The research will focus on cancer types with unmet medical needs, and the application of tumor-agnostic strategies and molecular testing to address those needs. Certain cancers can sometimes have mutations in the KRAS gene, which makes a protein involved in cellular growth and death. In KRAS mutant cancers, that protein can cause cancers to grow and spread. KRAS proteins were once considered undruggable, but recent research advances have resulted in the identification and development of investigational drugs against cancers that have specific KRAS mutations. Preliminary data from these investigational drugs have demonstrated early signs of clinical activity and studies are ongoing.
The grant from Mirati will leverage the SU2C Catalyst innovative research process, which uses funding and materials from the pharmaceutical, biotechnology, diagnostic and medical devices industries to accelerate research on cancer prevention, detection and treatment. The research will explore new treatment strategies with a KRASG12C inhibitor currently being developed by Mirati.
The SU2C Catalyst program encourages a collaborative yet nimble and transparent process that accelerates the pace of research and identifies new or unexpected uses for cancer drugs and technologies. Combined with our rigorous review and milestone-driven process, the program provides a unique framework with the objective to get treatments to patients as quickly and safely as possible."
Nobel laureate Phillip A. Sharp, PhD, Chair of Stand Up To Cancer's Scientific Advisory Committee and an Institute Professor at the David H. Koch Institute for Integrative Cancer Research at Massachusetts Institute of Technology
SU2C's Catalyst program began in 2016, with contributions from industry supporters Merck, Bristol Myers Squibb and Genentech, a member of the Roche Group. Through the program, companies donate funds to collaborative research studies, in which use of the companies' products and materials is strongly encouraged. Those materials might include new pharmaceutical compounds that companies are developing or approved agents that can be investigated for other uses.

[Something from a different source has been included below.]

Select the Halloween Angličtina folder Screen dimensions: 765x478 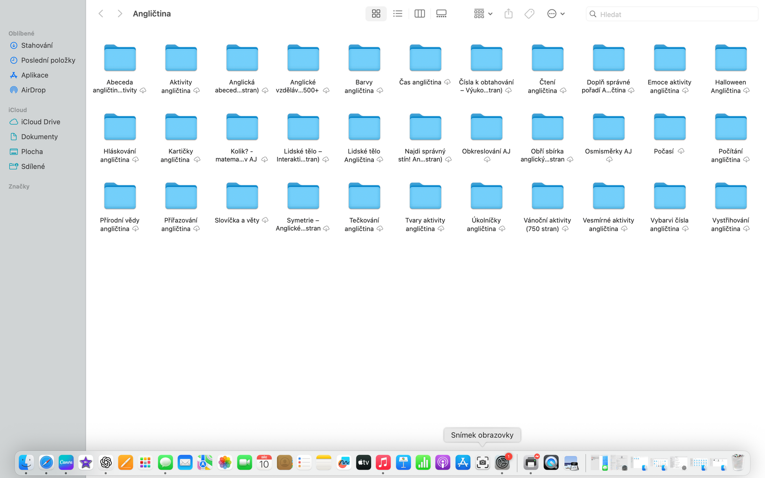pyautogui.click(x=730, y=58)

A primary goal of SU2C Catalyst is to encourage collaborative research between academics and companies and shorten the time it takes to get new treatments to patients.

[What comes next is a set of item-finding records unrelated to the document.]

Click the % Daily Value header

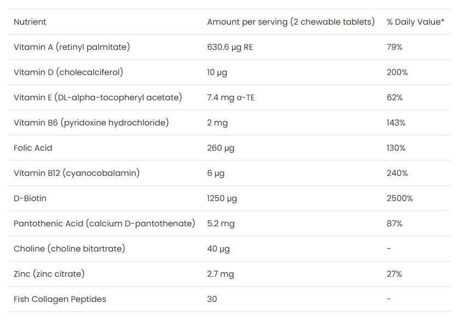pos(415,22)
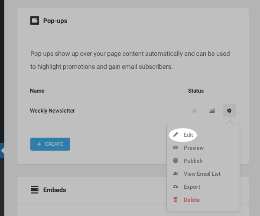Toggle the Weekly Newsletter status dot
Screen dimensions: 260x216
195,111
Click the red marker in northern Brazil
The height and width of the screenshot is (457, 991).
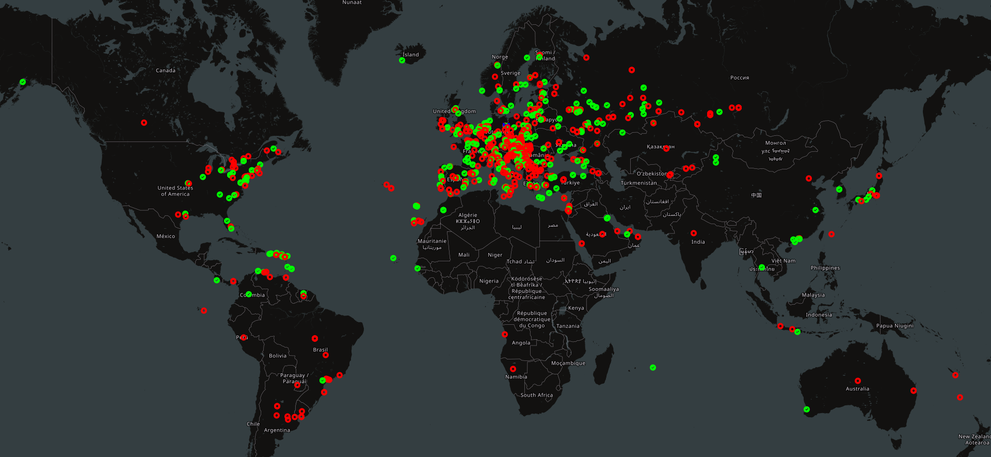tap(315, 338)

"We are excited to collaborate with Mirati Therapeutics and are thankful for their contribution to the SU2C Catalyst program," said Sung Poblete, PhD, RN, CEO of Stand Up To Cancer. "The opportunity to test the utility of KRAS inhibitors in several different cancer types is a great example of SU2C's cancer-agnostic approach to research."
"We are proud to support the SU2C Catalyst program and the innovative research it makes possible," said Joseph Leveque, M.D., executive vice president and chief medical officer, Mirati Therapeutics, Inc. "So much progress has been made in understanding and treating cancers through collaborative research. Industry and academic scientists, working together, offer the best chance to move ideas forward that can make a real difference for patients."

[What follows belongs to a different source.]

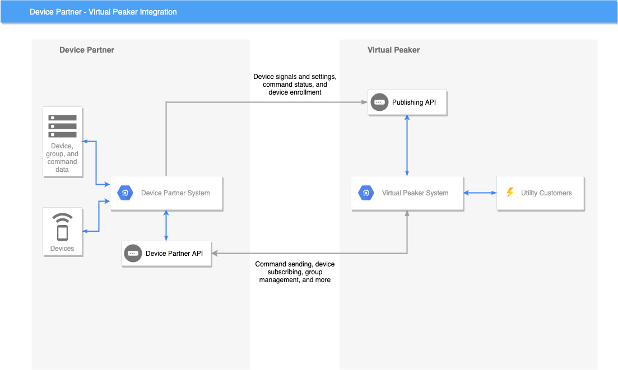Select the 'Command sending, device subscribing' connector label

(x=295, y=272)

As a part of the collaboration with Mirati, SU2C will convene a day-long innovation summit to bring together experts in KRAS signaling, clinical trial design, tumor agnostic approaches to cancer therapy development and other disciplines. The summit will be headed by members of SU2C's scientific leadership team as well as Mirati representatives. These experts will consider the most pressing research needs in the field and define a grants process that provides a pathway for applicants, and the eventual grantees, to address those issues. Attention will be given to the current state of KRAS genetic testing in different cancer types and approaches that may be considered to appropriately expand testing both across tumor types and among traditionally underserved and minority populations.